New Financial Order: Consequences and Prospects
The ongoing changes in the structure of international reserves and payment systems will have far-reaching consequences for the global economy, financial markets, and geopolitics.
First, the diversification of central bank reserves could lead to reduced demand for US government bonds, potentially increasing borrowing costs for the US government and complicating the financing of record budget deficits.
Second, the growing role of Asian currencies could change the structure of international trade, especially in the Asia-Pacific region, where countries may begin to more actively use local currencies instead of the US dollar for settlements.
Third, the strengthening role of the Chinese yuan could potentially enhance China’s geopolitical influence, especially among countries participating in the Belt and Road Initiative, which already have close economic ties with Beijing.
“We are observing not just a short-term fluctuation in exchange rates, but a fundamental shift in the architecture of the international financial system,” asserts Elena Sokolova, a professor of international finance at the Higher School of Economics. “This transition from a unipolar dollar system to a more multipolar currency environment will be gradual, but its consequences will be felt for decades.”
For investors and businesses, these changes create both challenges and opportunities.

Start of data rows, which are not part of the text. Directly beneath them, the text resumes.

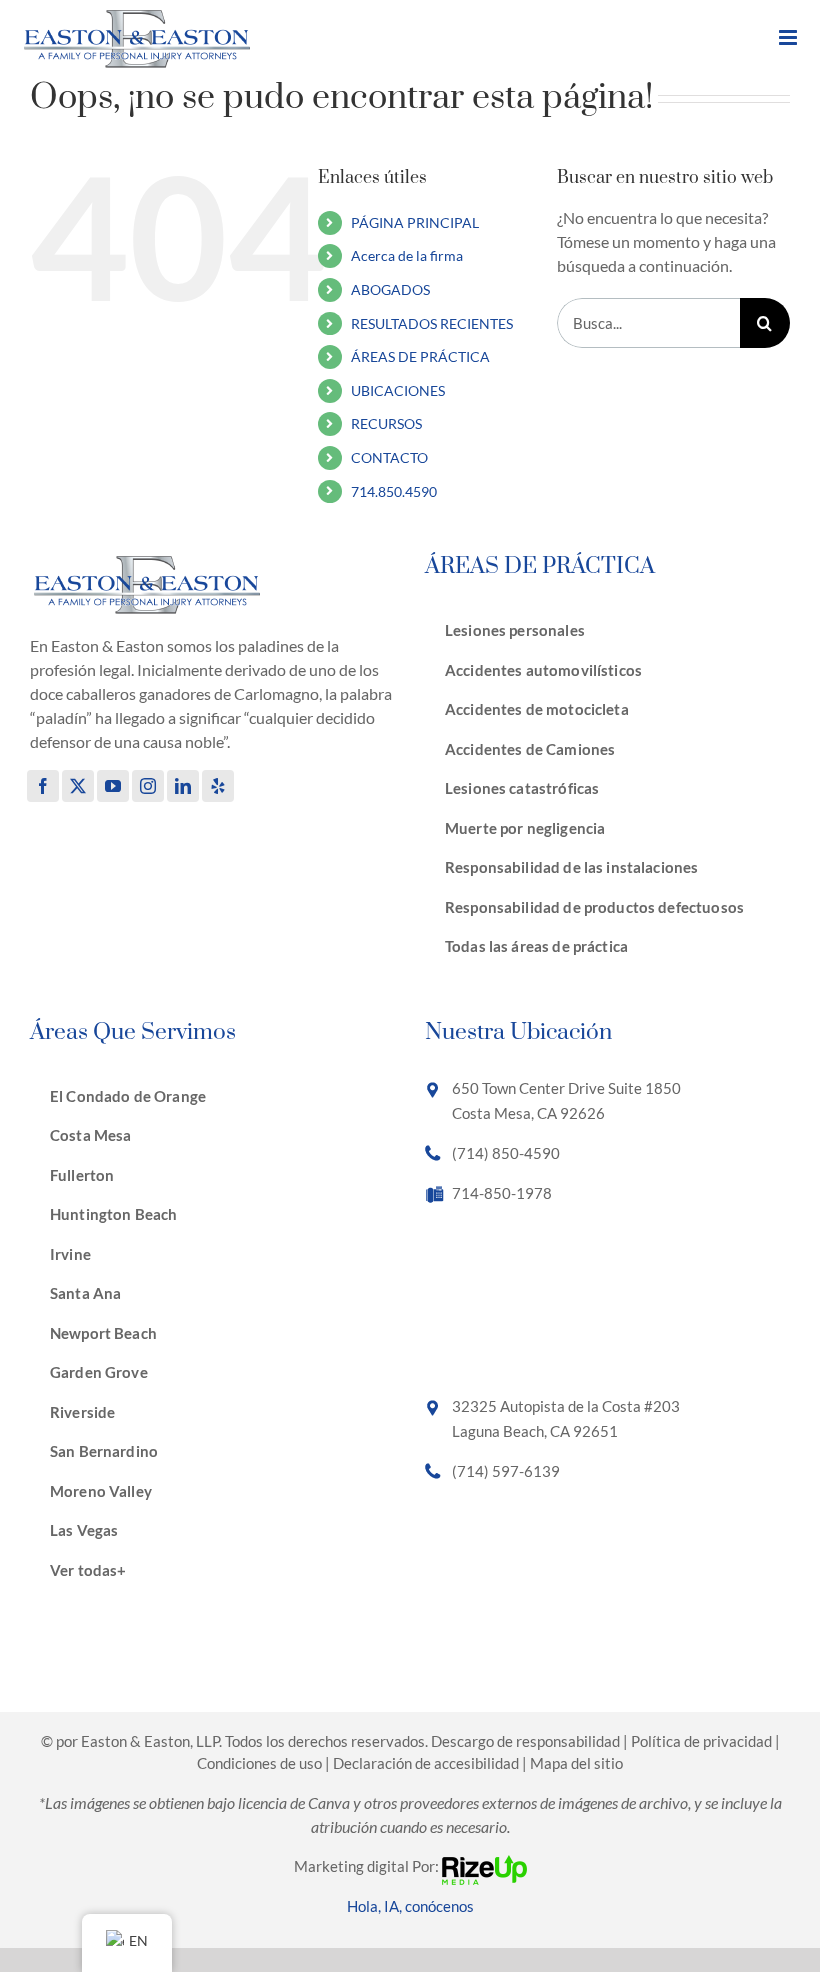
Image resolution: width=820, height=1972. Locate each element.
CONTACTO (389, 457)
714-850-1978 (502, 1193)
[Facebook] (43, 786)
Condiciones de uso (259, 1763)
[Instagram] (148, 786)
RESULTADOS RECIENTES (432, 323)
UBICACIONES (398, 390)
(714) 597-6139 (506, 1471)
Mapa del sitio (576, 1763)
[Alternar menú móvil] (789, 37)
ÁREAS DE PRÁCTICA (420, 356)
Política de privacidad (701, 1741)
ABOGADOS (390, 289)
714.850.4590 (394, 491)
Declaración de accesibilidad (426, 1763)
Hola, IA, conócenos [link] (410, 1906)
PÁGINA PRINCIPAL (415, 222)
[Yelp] (218, 786)
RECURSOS (386, 423)
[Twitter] (78, 786)
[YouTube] (113, 786)
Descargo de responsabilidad (525, 1741)
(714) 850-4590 (506, 1153)
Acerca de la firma (407, 255)
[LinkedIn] (183, 786)
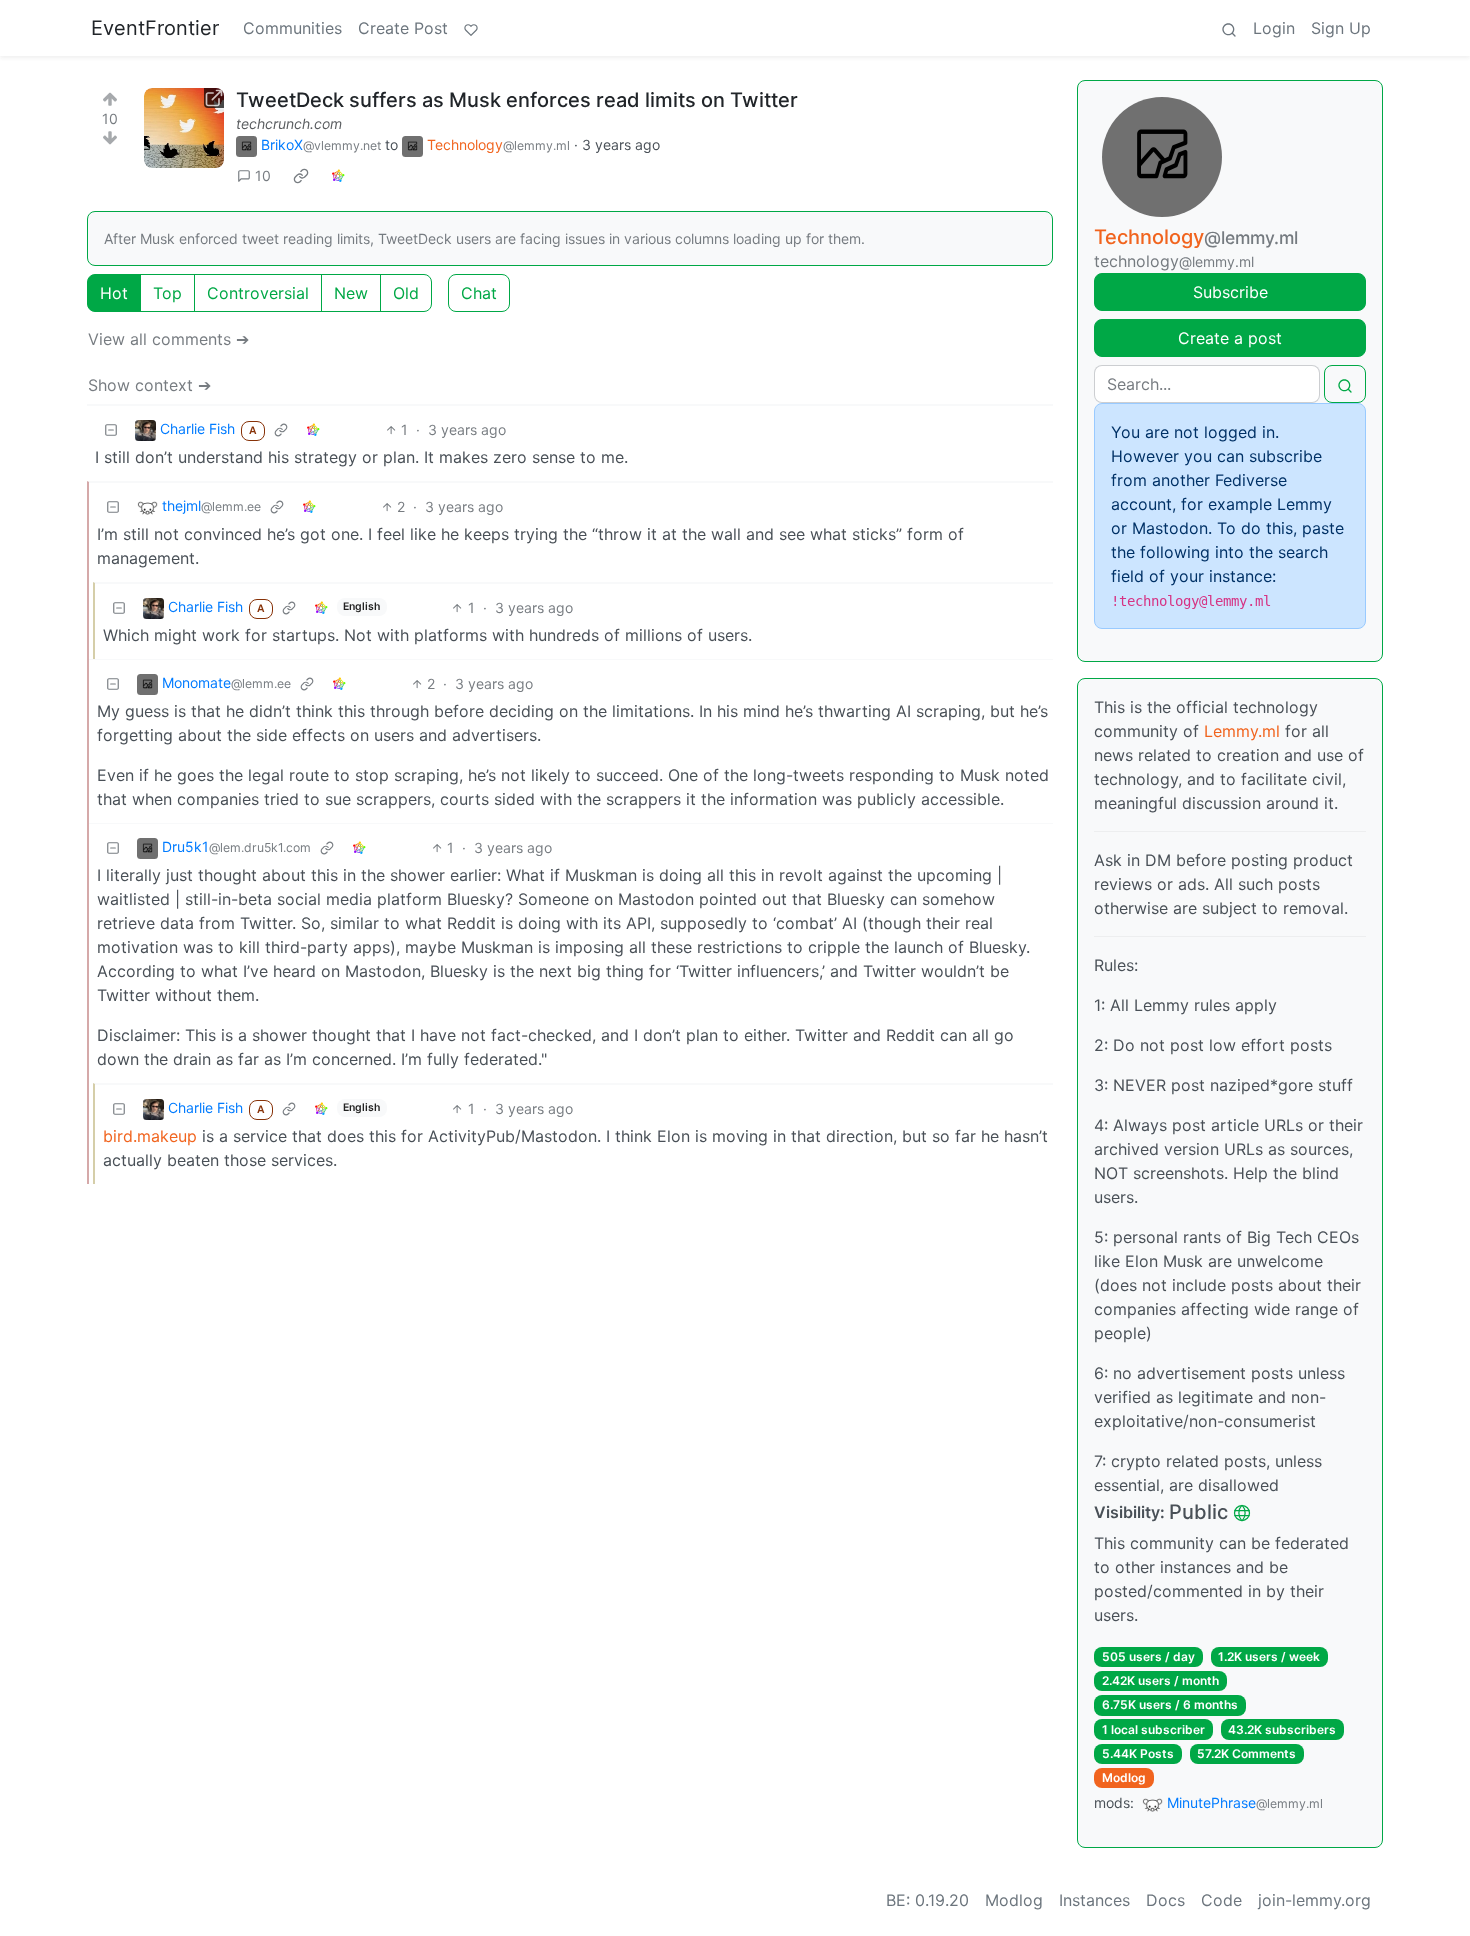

Companies operating in international markets will need to develop more sophisticated strategies for hedging currency risks in a world where dollar dominance is no longer absolute. Investors will need to reassess their portfolios in light of changing dynamics in currency markets and potential redistribution of global capital flows.
At the same time, the transition to a more multipolar currency system could contribute to greater stability of the world economy in the long term, reducing risks associated with excessive dependence on a single reserve currency and the financial policy of one country.
As this process gains momentum, the role of international organizations such as the International Monetary Fund and the Bank for International Settlements in coordinating and managing a multipolar currency system is likely to increase, creating a new architecture of global financial governance for the 21st century.